+++ Listed records
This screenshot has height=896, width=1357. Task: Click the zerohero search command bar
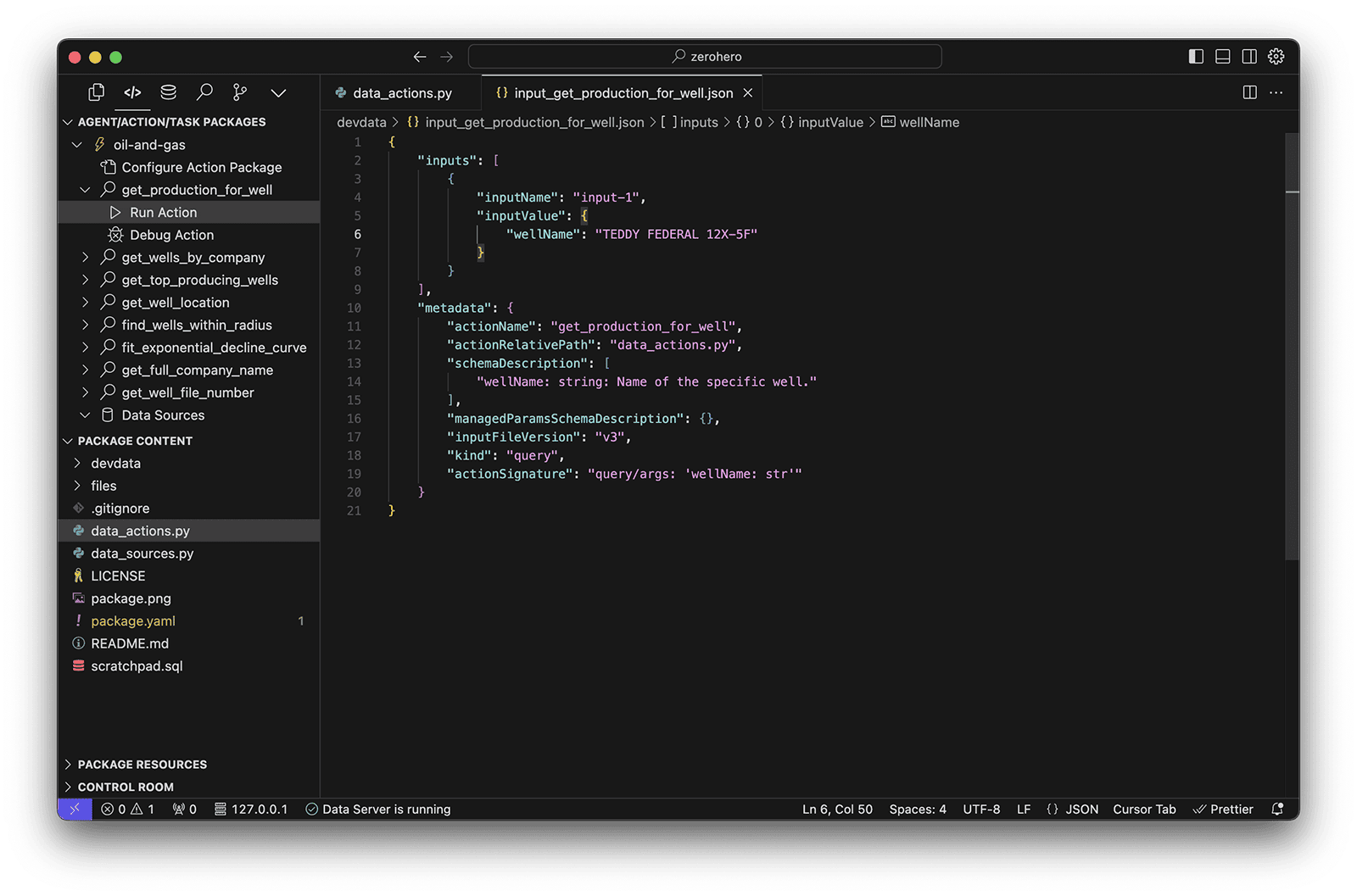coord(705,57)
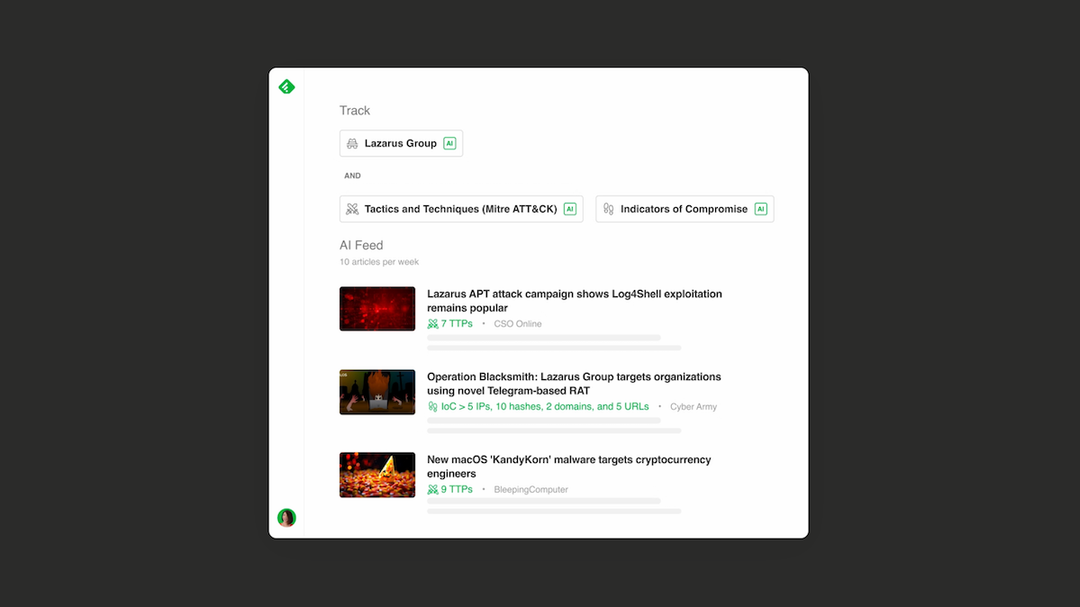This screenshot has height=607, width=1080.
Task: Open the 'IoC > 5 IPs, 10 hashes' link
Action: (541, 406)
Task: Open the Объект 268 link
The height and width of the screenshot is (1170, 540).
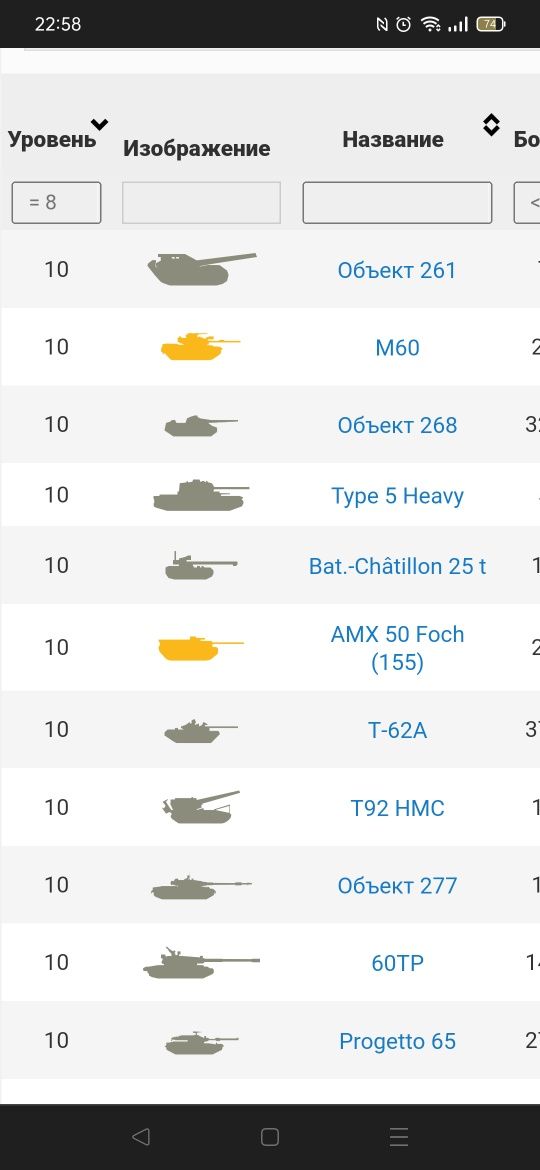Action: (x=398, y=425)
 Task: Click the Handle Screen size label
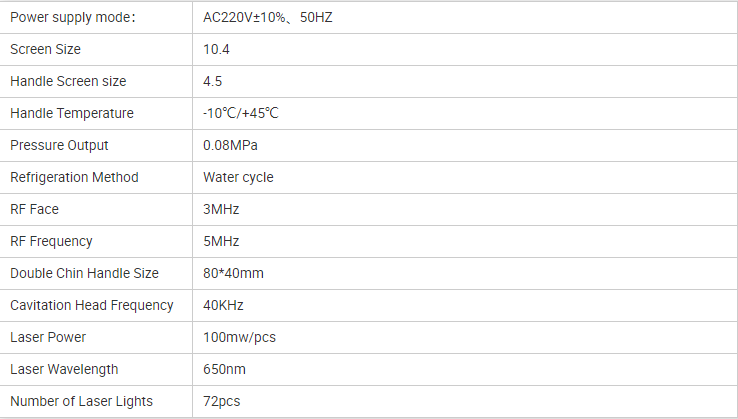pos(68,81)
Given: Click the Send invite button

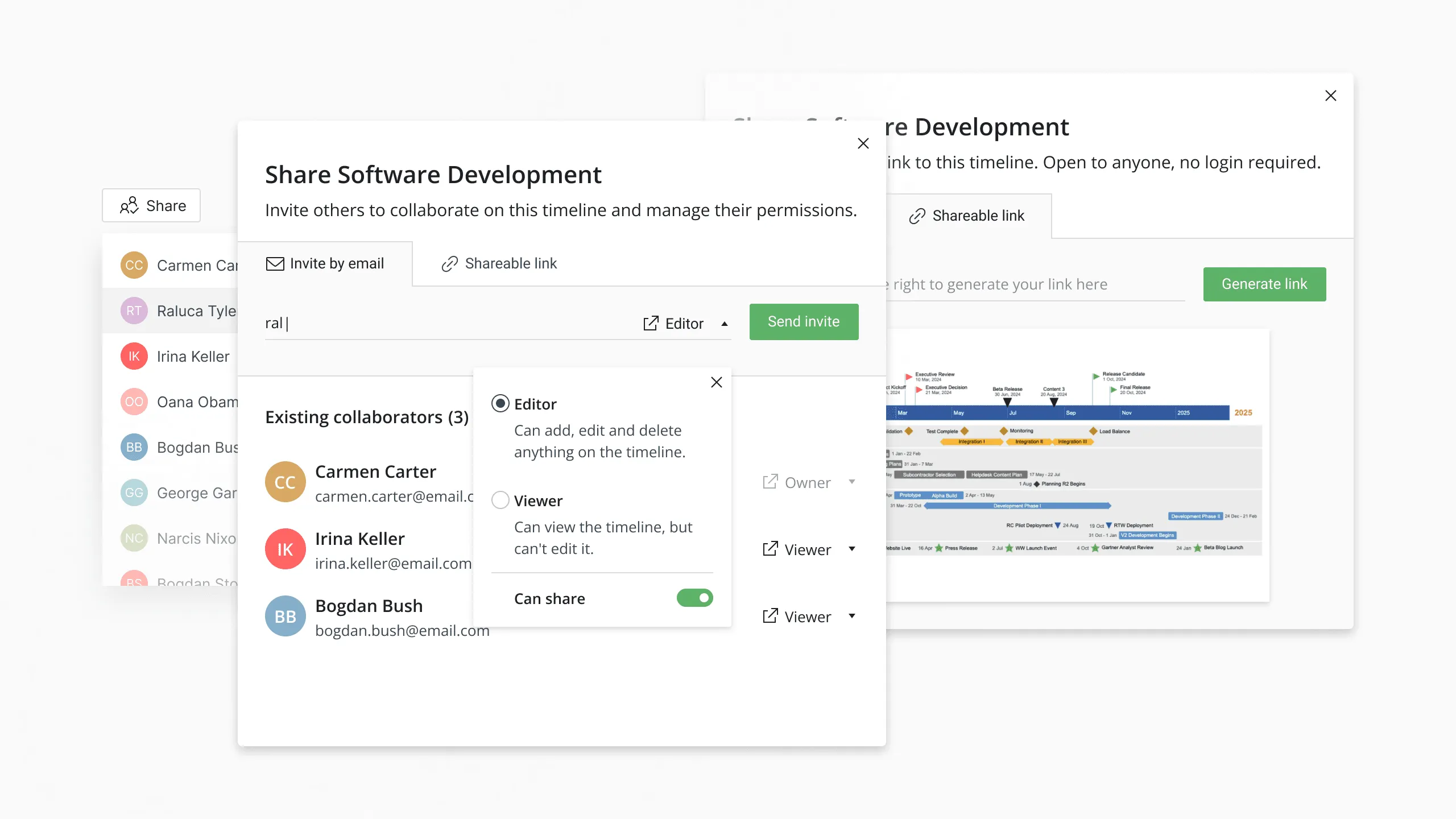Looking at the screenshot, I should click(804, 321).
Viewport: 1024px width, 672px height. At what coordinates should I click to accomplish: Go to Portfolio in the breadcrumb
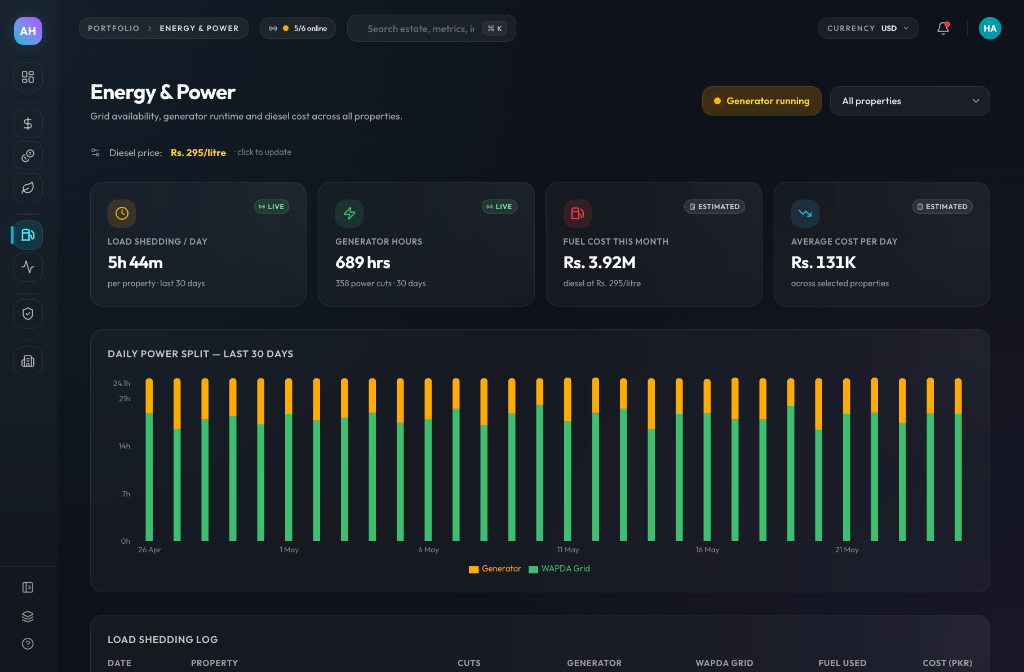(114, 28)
++++++
+++ Listed records
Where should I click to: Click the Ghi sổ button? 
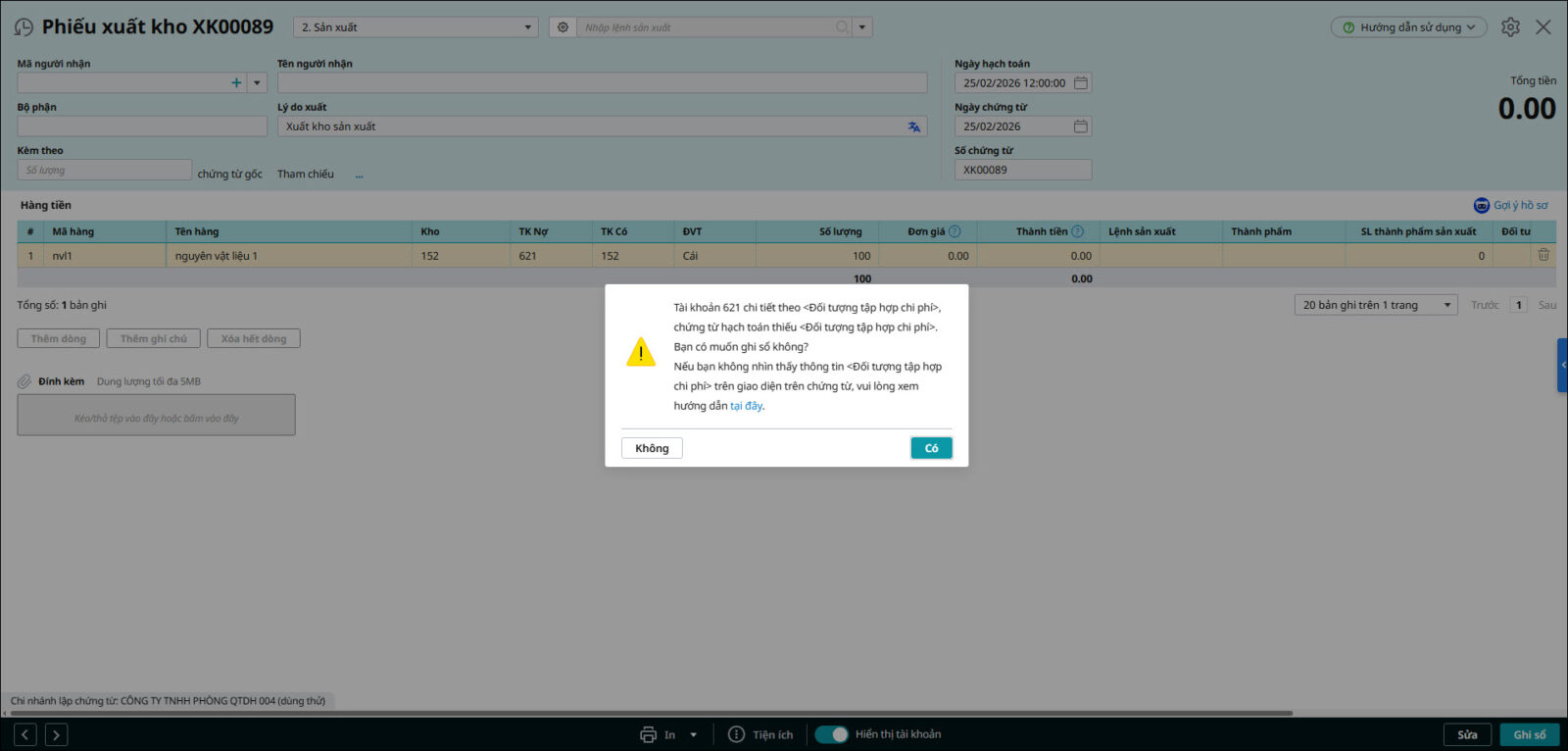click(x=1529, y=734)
++++++
### Instructions to follow
In the listing above, find the line with "This screenshot has height=896, width=1357." and the line with "Task: Open the Объект 268 link". Copy exactly those two and every line between, without the pictures.

### Exercise output
This screenshot has height=896, width=1357. Task: Click the zerohero search command bar
coord(705,57)
This screenshot has height=607, width=1080.
Task: Open the 'IoC > 5 IPs, 10 hashes' link
Action: (541, 406)
Task: Open the Объект 268 link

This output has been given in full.